Dataset entries:
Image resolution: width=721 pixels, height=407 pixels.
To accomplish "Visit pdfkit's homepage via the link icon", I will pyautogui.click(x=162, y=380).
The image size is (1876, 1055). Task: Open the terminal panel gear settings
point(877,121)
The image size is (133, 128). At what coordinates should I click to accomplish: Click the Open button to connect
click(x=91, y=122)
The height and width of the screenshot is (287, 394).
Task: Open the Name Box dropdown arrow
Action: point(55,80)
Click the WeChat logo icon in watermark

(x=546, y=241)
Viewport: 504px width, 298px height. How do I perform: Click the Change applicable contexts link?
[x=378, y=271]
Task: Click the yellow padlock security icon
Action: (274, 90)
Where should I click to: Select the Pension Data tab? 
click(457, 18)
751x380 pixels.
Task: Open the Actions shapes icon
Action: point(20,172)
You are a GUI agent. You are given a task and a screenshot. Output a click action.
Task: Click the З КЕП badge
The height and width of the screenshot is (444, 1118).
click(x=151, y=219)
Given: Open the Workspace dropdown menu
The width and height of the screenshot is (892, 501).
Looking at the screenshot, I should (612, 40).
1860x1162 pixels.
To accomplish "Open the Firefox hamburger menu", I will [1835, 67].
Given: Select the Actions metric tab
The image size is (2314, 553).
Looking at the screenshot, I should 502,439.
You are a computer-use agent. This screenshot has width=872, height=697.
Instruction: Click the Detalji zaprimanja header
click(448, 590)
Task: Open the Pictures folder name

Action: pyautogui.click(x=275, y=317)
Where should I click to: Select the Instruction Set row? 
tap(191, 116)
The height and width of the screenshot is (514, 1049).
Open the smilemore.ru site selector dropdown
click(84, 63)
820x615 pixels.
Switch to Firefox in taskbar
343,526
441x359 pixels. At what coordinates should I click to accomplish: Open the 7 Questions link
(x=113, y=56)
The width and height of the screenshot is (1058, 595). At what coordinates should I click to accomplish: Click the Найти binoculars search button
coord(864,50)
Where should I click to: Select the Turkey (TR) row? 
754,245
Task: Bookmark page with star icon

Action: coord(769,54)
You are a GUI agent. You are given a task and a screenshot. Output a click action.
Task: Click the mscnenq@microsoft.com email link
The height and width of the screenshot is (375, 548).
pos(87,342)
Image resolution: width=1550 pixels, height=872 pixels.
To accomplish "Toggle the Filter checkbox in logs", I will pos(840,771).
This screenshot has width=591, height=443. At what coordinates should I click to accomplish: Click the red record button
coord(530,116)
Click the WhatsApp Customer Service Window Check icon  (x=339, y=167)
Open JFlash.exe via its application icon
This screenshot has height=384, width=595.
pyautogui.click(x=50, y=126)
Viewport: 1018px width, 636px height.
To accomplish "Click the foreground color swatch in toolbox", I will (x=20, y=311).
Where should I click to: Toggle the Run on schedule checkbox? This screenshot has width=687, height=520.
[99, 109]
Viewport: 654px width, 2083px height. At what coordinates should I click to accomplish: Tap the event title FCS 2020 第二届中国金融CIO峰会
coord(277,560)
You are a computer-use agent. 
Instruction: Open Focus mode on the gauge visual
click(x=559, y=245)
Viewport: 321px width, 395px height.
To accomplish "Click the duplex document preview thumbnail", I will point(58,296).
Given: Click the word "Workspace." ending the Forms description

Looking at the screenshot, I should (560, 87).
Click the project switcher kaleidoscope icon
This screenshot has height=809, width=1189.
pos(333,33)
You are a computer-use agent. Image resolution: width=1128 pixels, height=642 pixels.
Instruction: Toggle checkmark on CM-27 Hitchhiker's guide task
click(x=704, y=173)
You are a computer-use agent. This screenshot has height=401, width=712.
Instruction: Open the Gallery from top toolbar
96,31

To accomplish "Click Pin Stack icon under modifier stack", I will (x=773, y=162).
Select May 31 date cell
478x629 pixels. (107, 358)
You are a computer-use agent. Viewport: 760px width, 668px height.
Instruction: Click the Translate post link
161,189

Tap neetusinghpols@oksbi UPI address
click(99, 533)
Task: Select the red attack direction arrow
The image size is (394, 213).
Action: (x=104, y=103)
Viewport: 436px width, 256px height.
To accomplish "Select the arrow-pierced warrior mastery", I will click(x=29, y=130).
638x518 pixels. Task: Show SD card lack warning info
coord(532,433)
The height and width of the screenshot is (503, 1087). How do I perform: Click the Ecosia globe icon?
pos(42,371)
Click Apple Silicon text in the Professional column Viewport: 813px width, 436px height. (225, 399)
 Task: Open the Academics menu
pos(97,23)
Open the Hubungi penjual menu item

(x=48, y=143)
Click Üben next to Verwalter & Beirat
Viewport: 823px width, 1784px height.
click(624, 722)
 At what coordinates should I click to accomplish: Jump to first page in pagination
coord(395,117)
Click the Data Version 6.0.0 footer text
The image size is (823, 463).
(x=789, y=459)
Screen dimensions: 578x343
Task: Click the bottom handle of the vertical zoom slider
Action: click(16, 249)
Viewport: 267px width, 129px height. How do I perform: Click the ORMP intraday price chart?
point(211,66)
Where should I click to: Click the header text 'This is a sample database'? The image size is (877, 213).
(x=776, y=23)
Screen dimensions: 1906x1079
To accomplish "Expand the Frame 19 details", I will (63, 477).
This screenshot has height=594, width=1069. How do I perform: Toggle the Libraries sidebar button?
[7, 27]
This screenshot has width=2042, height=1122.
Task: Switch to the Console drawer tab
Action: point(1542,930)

Prompt:
Copy all of the lines above exactly as they appear, from the first to the last.

Task solution:
Image resolution: width=721 pixels, height=407 pixels.
To accomplish "Visit pdfkit's homepage via the link icon", I will pyautogui.click(x=162, y=380).
The image size is (1876, 1055). Task: Open the terminal panel gear settings
point(877,121)
The image size is (133, 128). At what coordinates should I click to accomplish: Click the Open button to connect
click(x=91, y=122)
The height and width of the screenshot is (287, 394).
Task: Open the Name Box dropdown arrow
Action: point(55,80)
Click the WeChat logo icon in watermark

(x=546, y=241)
Viewport: 504px width, 298px height. How do I perform: Click the Change applicable contexts link?
[x=378, y=271]
Task: Click the yellow padlock security icon
Action: (274, 90)
Where should I click to: Select the Pension Data tab? 
click(457, 18)
751x380 pixels.
Task: Open the Actions shapes icon
Action: point(20,172)
You are a GUI agent. You are given a task and a screenshot. Output a click action.
Task: Click the З КЕП badge
The height and width of the screenshot is (444, 1118).
click(x=151, y=219)
Given: Open the Workspace dropdown menu
The width and height of the screenshot is (892, 501).
Looking at the screenshot, I should (612, 40).
1860x1162 pixels.
To accomplish "Open the Firefox hamburger menu", I will [1835, 67].
Given: Select the Actions metric tab
The image size is (2314, 553).
Looking at the screenshot, I should 502,439.
You are a computer-use agent. This screenshot has width=872, height=697.
Instruction: Click the Detalji zaprimanja header
click(448, 590)
Task: Open the Pictures folder name

Action: pyautogui.click(x=275, y=317)
Where should I click to: Select the Instruction Set row? 
tap(191, 116)
The height and width of the screenshot is (514, 1049).
Open the smilemore.ru site selector dropdown
click(84, 63)
820x615 pixels.
Switch to Firefox in taskbar
343,526
441x359 pixels. At what coordinates should I click to accomplish: Open the 7 Questions link
(x=113, y=56)
The width and height of the screenshot is (1058, 595). At what coordinates should I click to accomplish: Click the Найти binoculars search button
coord(864,50)
Where should I click to: Select the Turkey (TR) row? 
754,245
Task: Bookmark page with star icon

Action: coord(769,54)
You are a GUI agent. You are given a task and a screenshot. Output a click action.
Task: Click the mscnenq@microsoft.com email link
The height and width of the screenshot is (375, 548).
pos(87,342)
Image resolution: width=1550 pixels, height=872 pixels.
To accomplish "Toggle the Filter checkbox in logs", I will pos(840,771).
This screenshot has width=591, height=443. At what coordinates should I click to accomplish: Click the red record button
coord(530,116)
Click the WhatsApp Customer Service Window Check icon  (x=339, y=167)
Open JFlash.exe via its application icon
This screenshot has height=384, width=595.
pyautogui.click(x=50, y=126)
Viewport: 1018px width, 636px height.
To accomplish "Click the foreground color swatch in toolbox", I will (x=20, y=311).
Where should I click to: Toggle the Run on schedule checkbox? This screenshot has width=687, height=520.
[99, 109]
Viewport: 654px width, 2083px height. At what coordinates should I click to accomplish: Tap the event title FCS 2020 第二届中国金融CIO峰会
coord(277,560)
You are a computer-use agent. 
Instruction: Open Focus mode on the gauge visual
click(x=559, y=245)
Viewport: 321px width, 395px height.
To accomplish "Click the duplex document preview thumbnail", I will point(58,296).
Given: Click the word "Workspace." ending the Forms description

Looking at the screenshot, I should (560, 87).
Click the project switcher kaleidoscope icon
This screenshot has height=809, width=1189.
pos(333,33)
You are a computer-use agent. Image resolution: width=1128 pixels, height=642 pixels.
Instruction: Toggle checkmark on CM-27 Hitchhiker's guide task
click(x=704, y=173)
You are a computer-use agent. This screenshot has height=401, width=712.
Instruction: Open the Gallery from top toolbar
96,31

To accomplish "Click Pin Stack icon under modifier stack", I will (x=773, y=162).
Select May 31 date cell
478x629 pixels. (107, 358)
You are a computer-use agent. Viewport: 760px width, 668px height.
Instruction: Click the Translate post link
161,189

Tap neetusinghpols@oksbi UPI address
click(99, 533)
Task: Select the red attack direction arrow
The image size is (394, 213).
Action: (x=104, y=103)
Viewport: 436px width, 256px height.
To accomplish "Select the arrow-pierced warrior mastery", I will click(x=29, y=130).
638x518 pixels. Task: Show SD card lack warning info
coord(532,433)
The height and width of the screenshot is (503, 1087). How do I perform: Click the Ecosia globe icon?
pos(42,371)
Click Apple Silicon text in the Professional column Viewport: 813px width, 436px height. (225, 399)
 Task: Open the Academics menu
pos(97,23)
Open the Hubungi penjual menu item

(x=48, y=143)
Click Üben next to Verwalter & Beirat
Viewport: 823px width, 1784px height.
click(624, 722)
 At what coordinates should I click to accomplish: Jump to first page in pagination
coord(395,117)
Click the Data Version 6.0.0 footer text
The image size is (823, 463).
(x=789, y=459)
Screen dimensions: 578x343
Task: Click the bottom handle of the vertical zoom slider
Action: click(16, 249)
Viewport: 267px width, 129px height. How do I perform: Click the ORMP intraday price chart?
point(211,66)
Where should I click to: Click the header text 'This is a sample database'? The image size is (877, 213).
(x=776, y=23)
Screen dimensions: 1906x1079
To accomplish "Expand the Frame 19 details", I will (63, 477).
This screenshot has height=594, width=1069. How do I perform: Toggle the Libraries sidebar button?
[7, 27]
This screenshot has width=2042, height=1122.
Task: Switch to the Console drawer tab
Action: point(1542,930)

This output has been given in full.